Joe Paterno, the Legendary Penn St. Football Coach Whose Career Ended This Past Fall When He Was Fired Amid Child Sex Scandal, Dead at 85

Jan 22, 2012  •  Post A Comment

"Legendary former Penn State football coach Joe Paterno, fired in November after 46 years as head coach in the wake of a child sex abuse scandal involving an assistant, died [today, Jan. 22, 2012], his family said in a statement," reports Reuters.

The article continues, saying that this past fall Paterno "disclosed he had treatable lung cancer shortly after university trustees ousted him for failing to tell police about a sex abuse allegation years earlier against longtime assistant coach Jerry Sandusky."

According to a number of media accounts, Paterno, 85, died of complications from his lung cancer. He died at Mount Nittany Medical Center in State College, Pa

In its obituary today The Morning Call newspaper in Pennsylvania’s Lehigh Valley writes about the child sex abuse scandal that when Paterno heard about it, "Paterno did what was legally required: He reported the incident to his superior. And this is where the story disconnected from anything we would have imagined. Paterno had built an empire on integrity, accountability and doing things the right way. He called it his Grand Experiment, the idea you could win big without sacrificing ethics or dignity. Everyone, including Paterno, seemed to agree: He should have done more."

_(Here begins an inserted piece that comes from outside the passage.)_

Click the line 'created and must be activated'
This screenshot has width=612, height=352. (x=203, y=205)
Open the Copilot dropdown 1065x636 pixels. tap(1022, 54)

The Morning Call also wrote in its article:

Last week, [Paterno] sat down with Sally Jenkins of the Washington Post and explained his reaction to McQueary’s shocking disclosure. [Mike McQueary, a former Penn State quarterback and graduate assistant, had reported to Paterno in 2002 seeing Sandusky molest a young boy in the locker room showers.]

"I didn’t know exactly how to handle it," Paterno said. "And I was afraid to do something that might jeopardize what the university procedure was. So I backed away and turned it over to some other people, people I thought would have a little more expertise than I did. It didn’t work out that way."

Paterno seemed to be suggesting that a man of his generation might not have understood exactly what McQueary was talking about.

"You know," Paterno told the Post, "he didn’t want to get specific. And to be frank with you I don’t know that it would have done any good, because I never heard of, of, rape and a man. So I just did what I thought was best. I talked to people I thought would be, if there was a problem, that would be following up on it."

Paterno said, "I had never had to deal with something like that. And I didn’t feel adequate."

Unfortunately, Paterno’s explanation, for a man of his ilk, seemed to many inadequate. It did not explain how Paterno would continue to provide Sandusky access to facilities."